The risk of death from vaccination in persons age 15 and older, without historical risk factors, is calculated to be about 1 in 5,000,000. The risk of death of an unvaccinated person from transmission of vaccinia is about 1 per 11,000,000 vaccinated persons. The risks of everyday living are 42,000 times higher than the risk of vaccination (Bicknell WJ, Bloem KD, Cato Institute Briefing Paper no. 85, 9/5/03). These authors conclude that the CDC overstates the risk of vaccination, while understating the difficulty of rapid vaccination after an attack.

``No one has epidemic-control experience with smallpox in a nonimmune, highly mobile population where exposure will be malicious,'' they write. The risk of attack is a national security, not a public health estimate. There are many potential sources of virus, and North Korean troops have reportedly been vaccinated.

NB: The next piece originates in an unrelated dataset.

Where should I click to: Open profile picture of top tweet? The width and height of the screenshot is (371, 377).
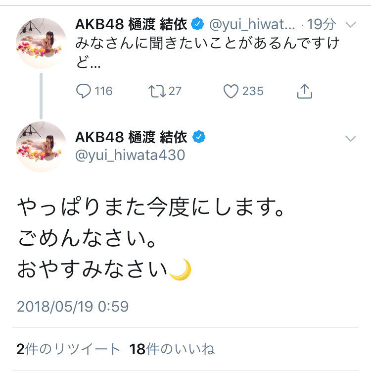[41, 43]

The greatest risk is from transmission to immunocompromised patients. Though the CDC recommends use of a semipermeable dressing only in medical personnel, Bicknell and Bloem suggest use of Tegaderm+Pad from 3M or OpSite from Smith & Nephew in all vaccinees. This decreases virus shedding by 95%; 99% if two layers are used (ibid.)

 

EDWARD TELLER, R.I.P.

Stalwart patriot and friend of strategic and civil defense, Edward Teller died on Sept. 9 at the age of 95, just two months after receiving the nation's highest civilian honor, the Presidential Medal of Freedom. He continued working until shortly before his death. Perhaps Dr. Teller's greatest contribution was convincing President Reagan that a shield is better than a sword, and that missile defense is possible. DDP will greatly miss his wisdom and his friendship.